Building production images

    Introduction

    This guide discusses automating the OS build process and is aimed at audiences comfortable with producing, testing, and distributing their very own Flatcar releases. For this purpose we’ll have a closer look at the CI automation stubs provided in the scripts repository .

    It is assumed that readers are familiar with the SDK and the general build process outlined in the CI automation .

    Stabilisation process and versioning

    The Flatcar OS version number follows the pattern MMMM.m.p[ppp] - “M” being the major number, “m” the minor, and “p” the patch level. Specifically:

    • A new major version number is introduced with every new Alpha release.
    • The minor version denotes the stabilisation level; 0 means Alpha, 1 is Beta, and 2 is Stable.
    • The patch level denotes incremental releases within the same channel and is incremented e.g. to address issues before promoting a major version to the next stabilisation phase.
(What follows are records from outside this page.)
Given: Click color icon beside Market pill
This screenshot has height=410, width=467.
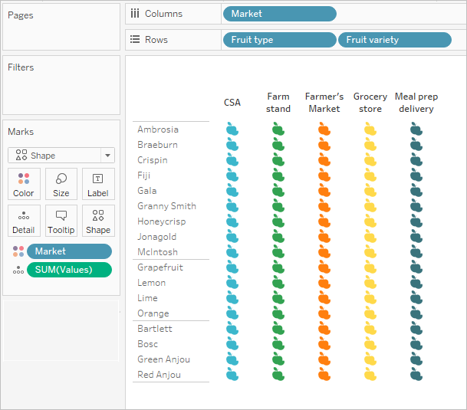Looking at the screenshot, I should (x=18, y=251).
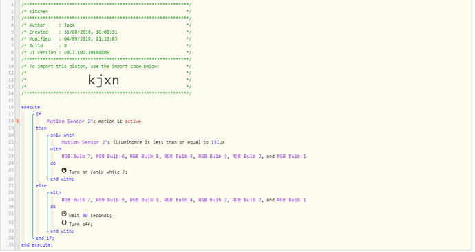The height and width of the screenshot is (252, 475).
Task: Click line number 25 in the gutter
Action: (x=11, y=170)
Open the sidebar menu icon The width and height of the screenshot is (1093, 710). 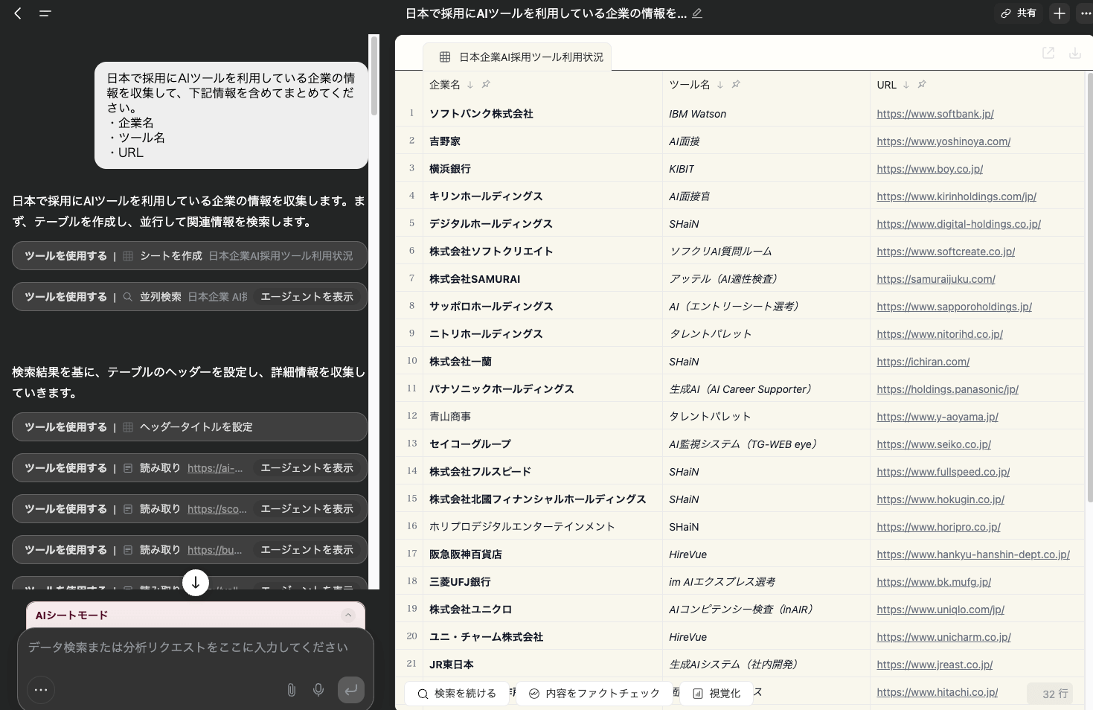tap(45, 13)
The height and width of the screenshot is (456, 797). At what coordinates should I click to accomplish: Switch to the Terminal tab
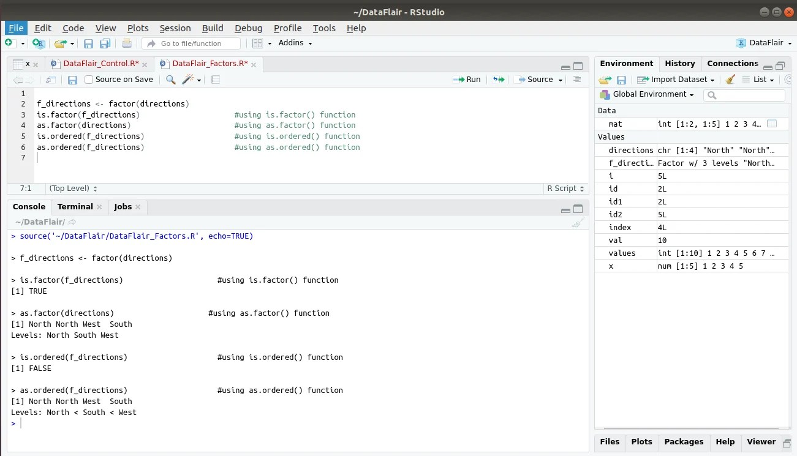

    Roughly, every second Alpha major release goes Beta, and every second Beta major release goes stable. A notable exception is the “3033” major release used in the example below; this release shipped ARM64 support and was moved to Stable faster than usual. This allows for swift iterations in the “Alpha” channel while keeping Stable major releases … well … stable, and ensuring new major Stable releases introduce meaningful sets of updates and new features.

    A good way to look at releases and stabilisation through channels is to consider major releases as branches from “main”, while Alpha, Beta and Stable releases are distinct points in the lifecycle of a release branch:

      main
      ...
       +-- Alpha-2983.0.0
       |        +-- Beta-2983.1.0
       |                +--- Stable-2983.2.0
       |                +--- Stable-2983.2.1
       |
       +-- Alpha-3005.0.0
       +-- Alpha-3005.0.1
       |
       +-- Alpha-3033.0.0
       |        +-- Beta-3033.1.0
       |        +-- Beta-3033.1.1
       |                +--- Stable-3033.2.0
       |
       +-- Alpha-3046.0.0
       |
       +-- Alpha-3066.0.0
       |        +-- Beta-3066.1.0
      ...
    

    On versioning

    For Flatcar versioning, the scripts repo is authoritative: Versioning is controlled by the version.txt file in the scripts repo as well as via the commit pointers of the script repo’s portage-stable and coreos-overlay gitmodules. version.txt contains version strings for both the SDK version as well as the OS image version.

    Core idea is that a simple

    git checkout 3033.2.0
    git submodule update --init --recursive
    

    will set up the scripts repo for development on top of Flatcar release 3033.2.0.

    Keeping version.txt and submodules in sync, updating version strings, and generating version tags is one of the main concerns of the build automation scripts. Running a new build via the CI automation will always generate a new version. This can be non-production version, e.g. nightly build or a PR or branch build - in which case it should be given a suffix following the MMMM.mm.pp number. The official Flatcar CI uses -nightly-YYYYMMDD-hhmm as suffix for nightly builds, e.g. the tag alpha-3066.0.0-nightly-20221231-0139 would refer to the nightly of the 31st of December, 2021. However, custom CI implementations may freely choose to use different suffixes.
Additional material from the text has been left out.